Biopharmaceutical company Mind Medicine announced March 7 that the FDA has awarded "breakthrough therapy" status to its trial of patients using MM120 (lysergide D-tartrate) to treat anxiety. MindMed chief medical officer Daniel Karlin explained what the trial approval means going forward. "A breakthrough designation is a recognition that a drug has demonstrated evidence of clinical efficacy in meeting an unmet medical need with morbidity and mortality associated with it," he told CNN. The move allows the FDA to "engage more closely in drug development" and speeds up the road to final approval as the agency is involved throughout the process. 

MM120 is the codename for MindMed's lysergide D-tartrate compound, which resembles and delivers similar effects to lysergic acid diethylamide, known more commonly as LSD. In its ongoing trial, which kicked off in 2022, MindMed has so far found that a single dose of MM120 led to a 48-percent rate of remission from generalized anxiety disorder after 12 weeks following the drug’s administration. Scientists also noted significantly improved clinical signs of generalized anxiety disorder among 65 percent of patients within three months. 

"The clinical improvement for many patients was more than double what we see with today’s standard of care," Karlin said. "This occurred at all levels of anxiety, from moderate all the way up to severe."

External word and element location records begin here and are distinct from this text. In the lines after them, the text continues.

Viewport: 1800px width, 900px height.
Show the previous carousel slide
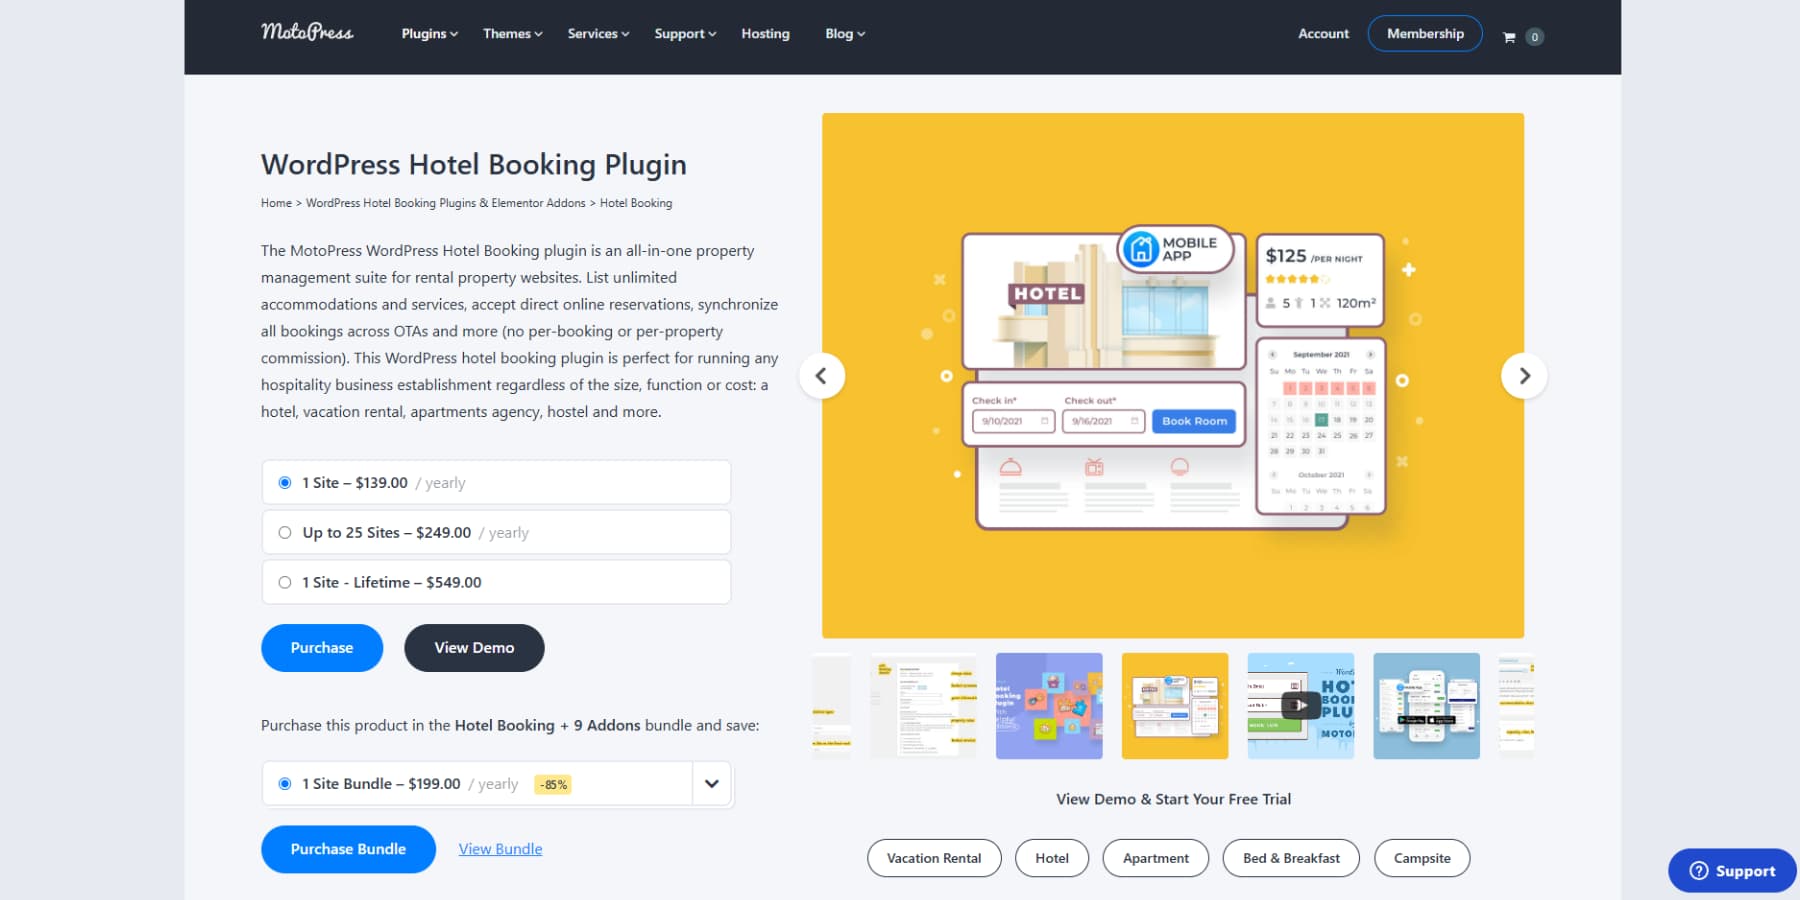[x=822, y=375]
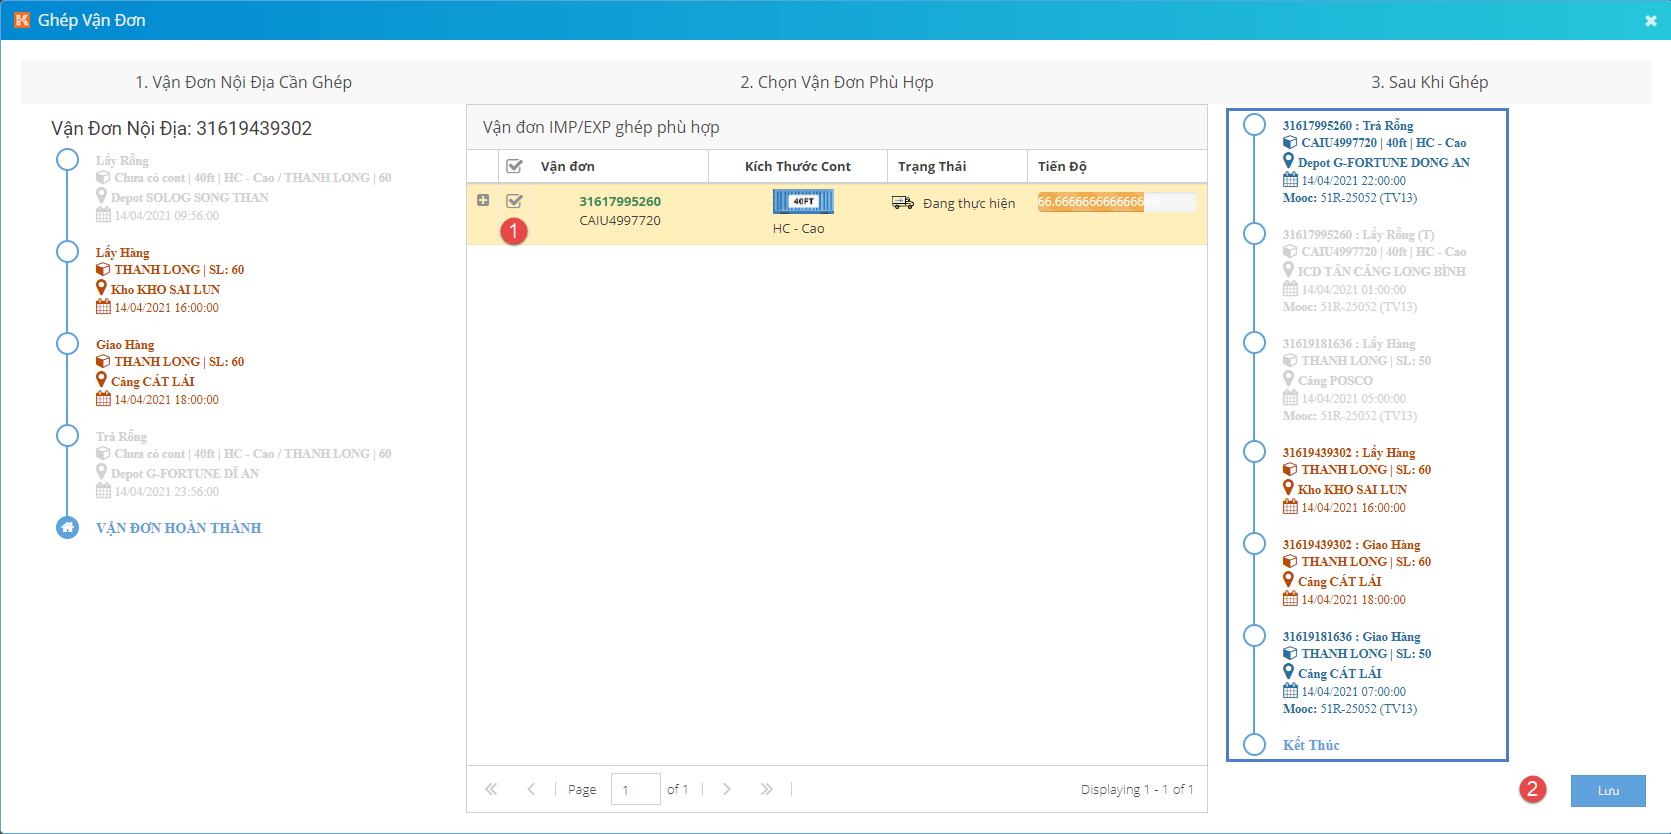
Task: Click the 40FT container size icon
Action: click(x=803, y=202)
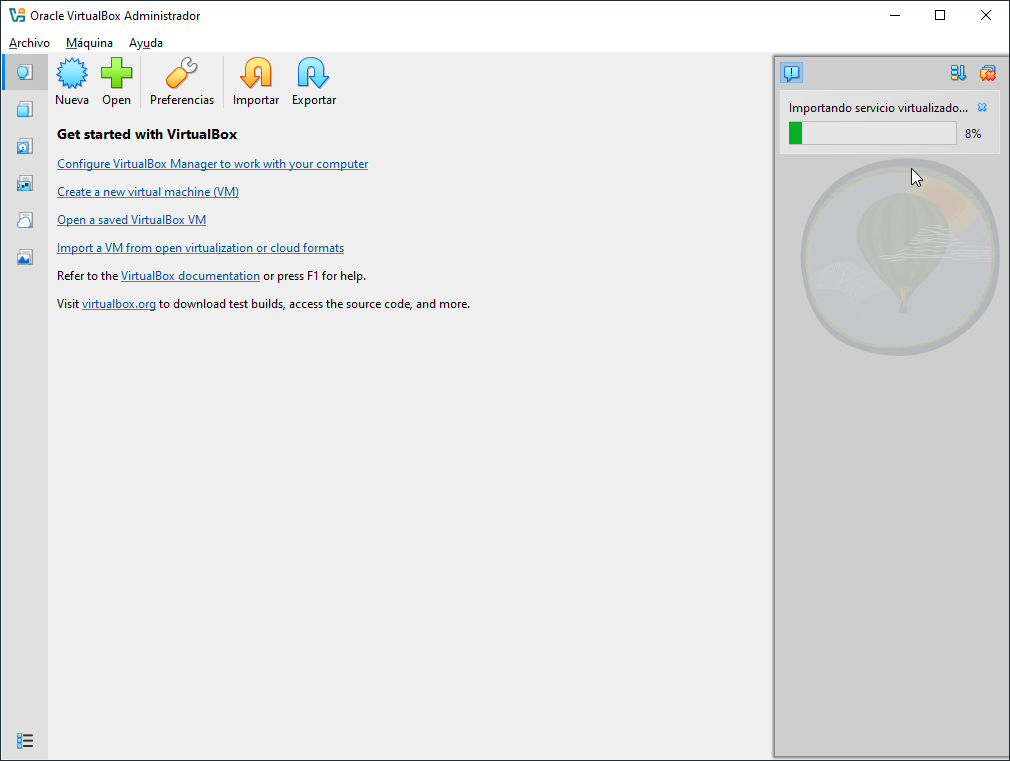Select the network card icon in sidebar

pyautogui.click(x=25, y=183)
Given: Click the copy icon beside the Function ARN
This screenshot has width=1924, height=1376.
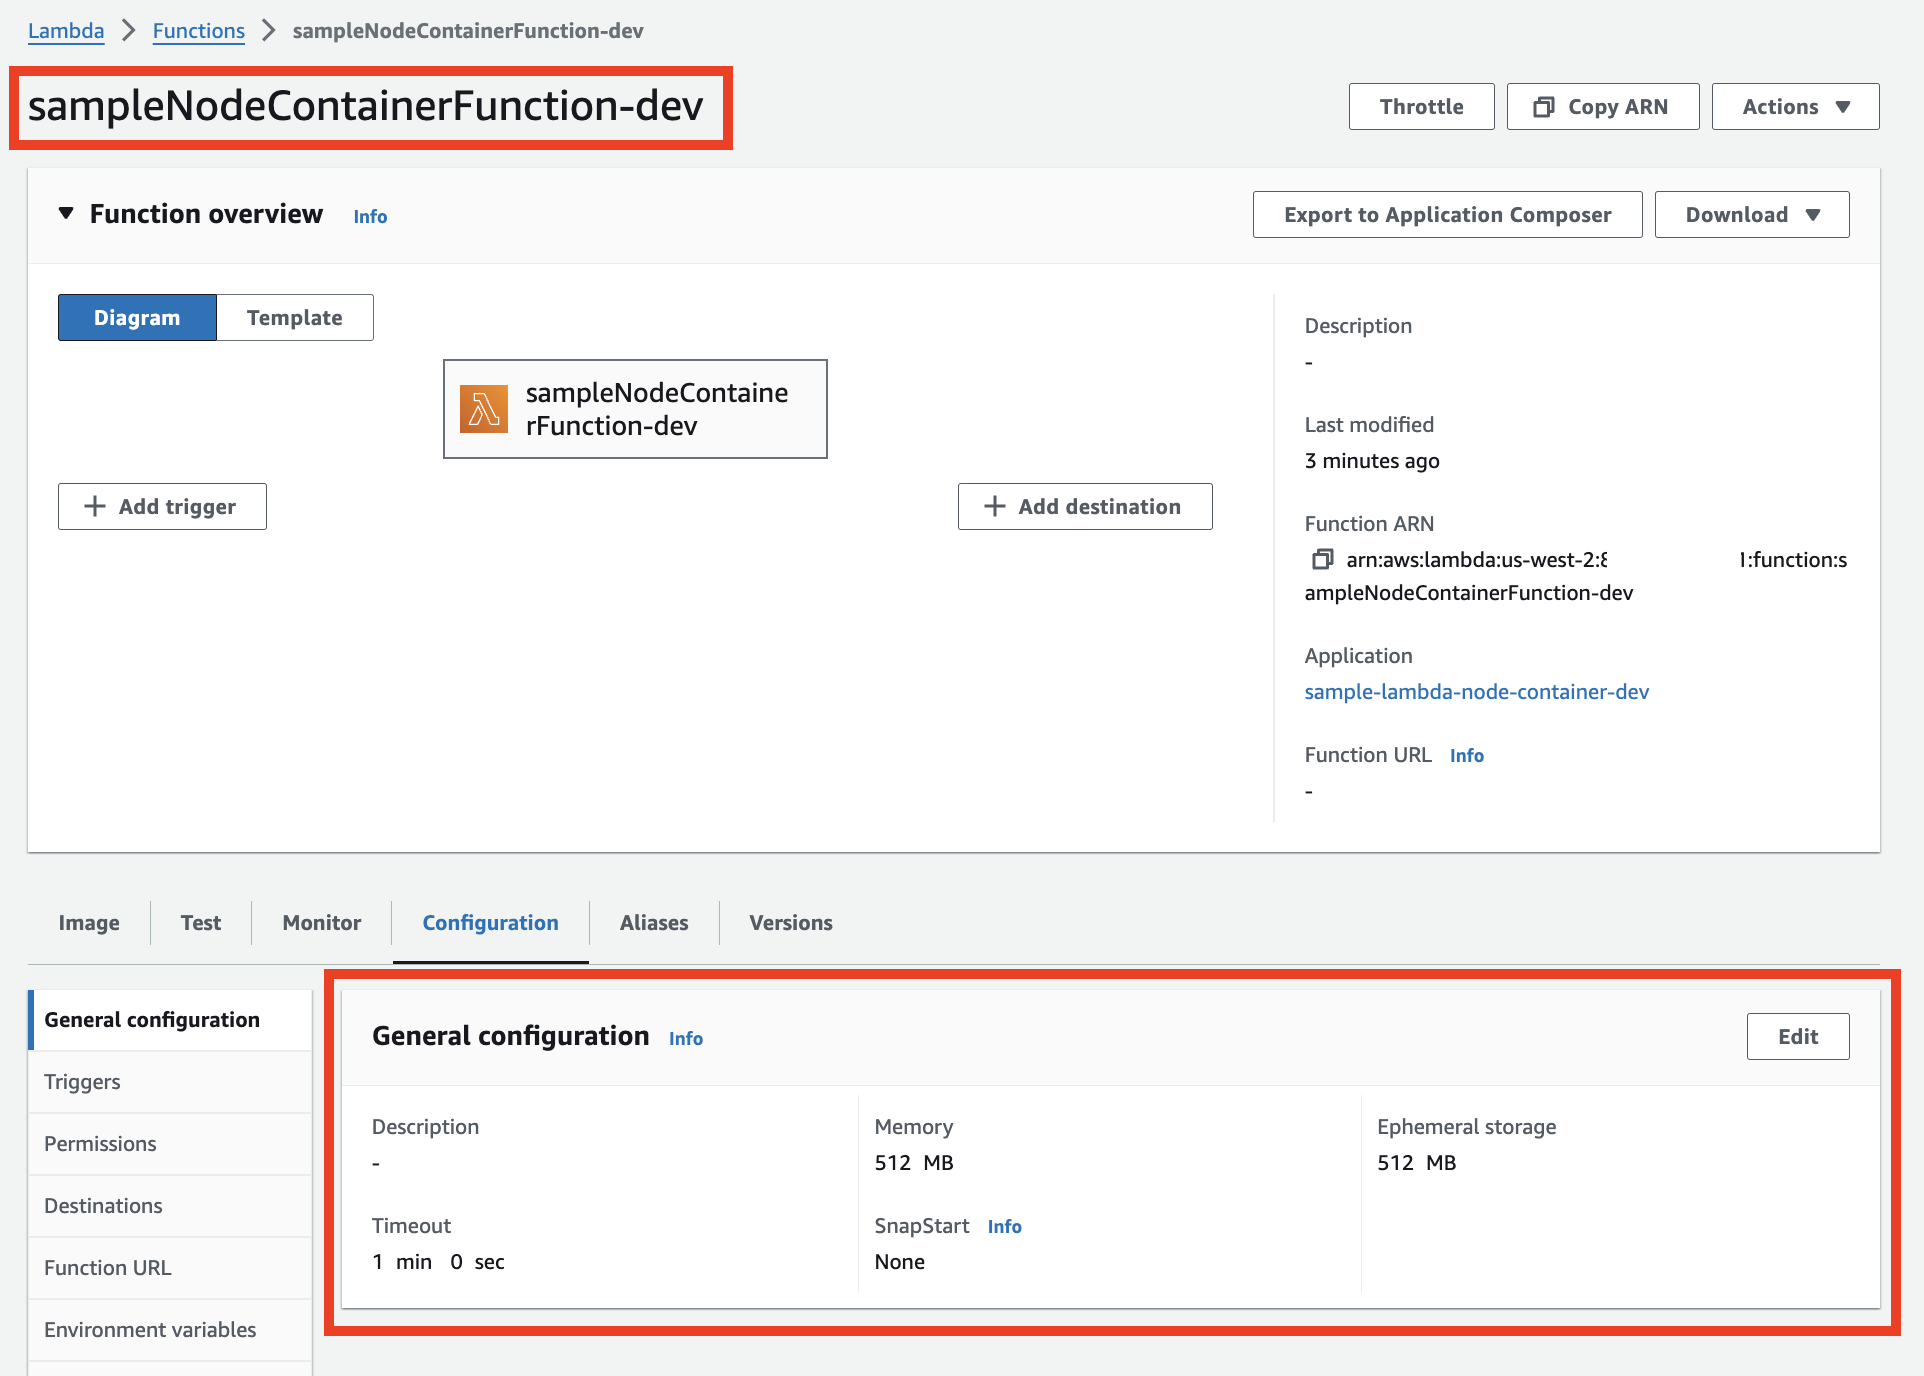Looking at the screenshot, I should [x=1322, y=560].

Related: LSD Could Help Alcoholics Stay Sober

Most recently, the researchers have been trying to determine the ideal dosage in its phase 2b trial. They tested people with anxiety's reaction to various doses of LSD, from 25 and 50 micrograms to 100 and 200. 

"We’re very confident based on the results that 100 micrograms is the right dose to bring into our phase three studies, as we didn’t see any more improvement with 200 micrograms," Karlin said. He pointed out that at 200 micrograms, they observed "additional adverse effects."

They also found that MM120, unlike many forms of street LSD, did not give users a bad trip. It largely has to do with the grade of the drug and the way the company is making it. "LSD is difficult to manufacture with high purity and tends to degrade quickly in the presence of light and water," Karlin explained. "We’re manufacturing it to pharmaceutical industry standards, a highly pure version that is also shelf stable. So that’s a critical difference."

MM120 still has to go through the standard FDA approval process, including phase III trials, before it can become publicly available. But needless to say, the first medical study of LSD in over 40 years is already yielding some promising results.